Exchange students encouraged to take the train

27 November 2018

Sara Laginder (left) and Sara Hurtig are project managers of a pilot project aimed at cutting air travel.

Uppsala University is launching a pilot project to reduce climate impact. Next year, 50 grants will be awarded to Erasmus students who choose to take the train instead of flying to their European host universities.

Travel is a challenge in Uppsala University’s efforts to reduce climate impact. International contacts are essential to one of the top 100 universities in the world and for many people in the academic world, travel is commonplace. International experience is plus on students’ CVs and there are several exchange programmes with higher education institutions in other countries.

“We would be delighted if even more students participated in exchanges to gain international experience, but we have to think innovatively to avoid increasing environmental impact. We have received positive signals from the students, many of whom are deeply committed to the climate issue,” says Sara Hurtig at the Student Affairs and Academic Registry Division, who is managing the project with her colleague at the Division, Sara Laginder.

Five-day railcards

The programme is open to Erasmus students and applies to studies at any of the University’s European partner universities in 2019. The grants are a fixed amount, SEK 2,000, that covers most of the cost of a five-day railcard.

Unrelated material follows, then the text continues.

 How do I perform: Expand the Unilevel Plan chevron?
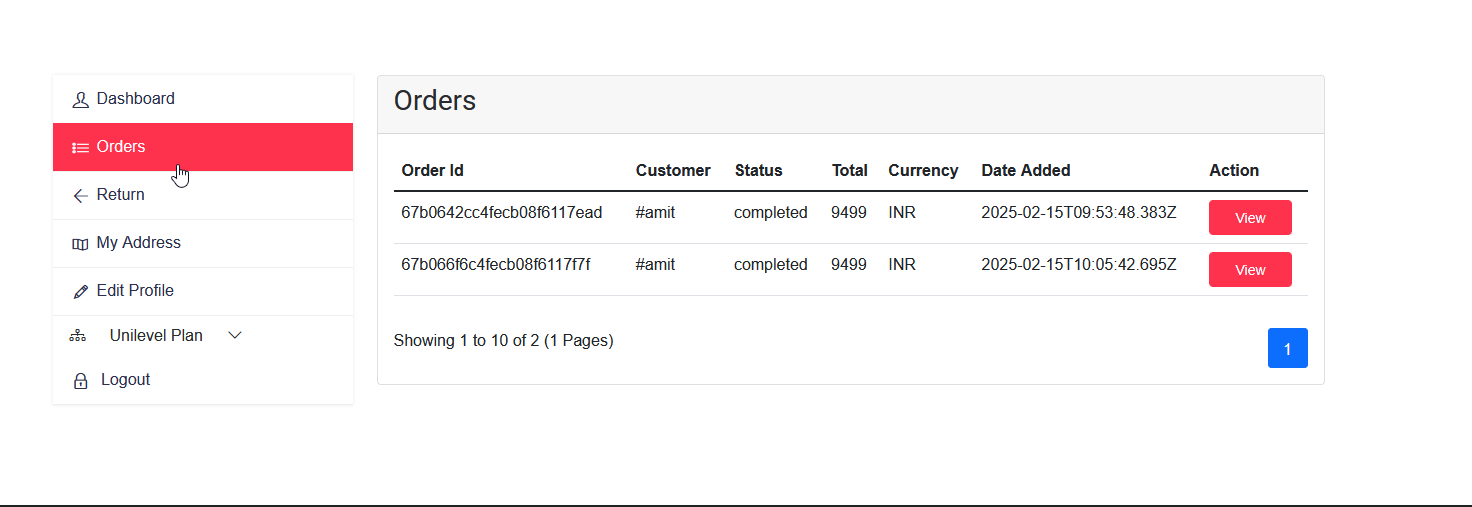coord(235,336)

Students apply when they apply for a scholarship and then are allotted randomly among the applicants.

“As far as we know, there is no other initiative like it and several of our colleagues at European universities have shown keen interest. We hope that our initiative will inspire other universities to carry out similar programmes to create a huge overall impact.” The pilot programme will now show us how we should continue the effort and whether it is possible to involve more target groups,” says Laginder.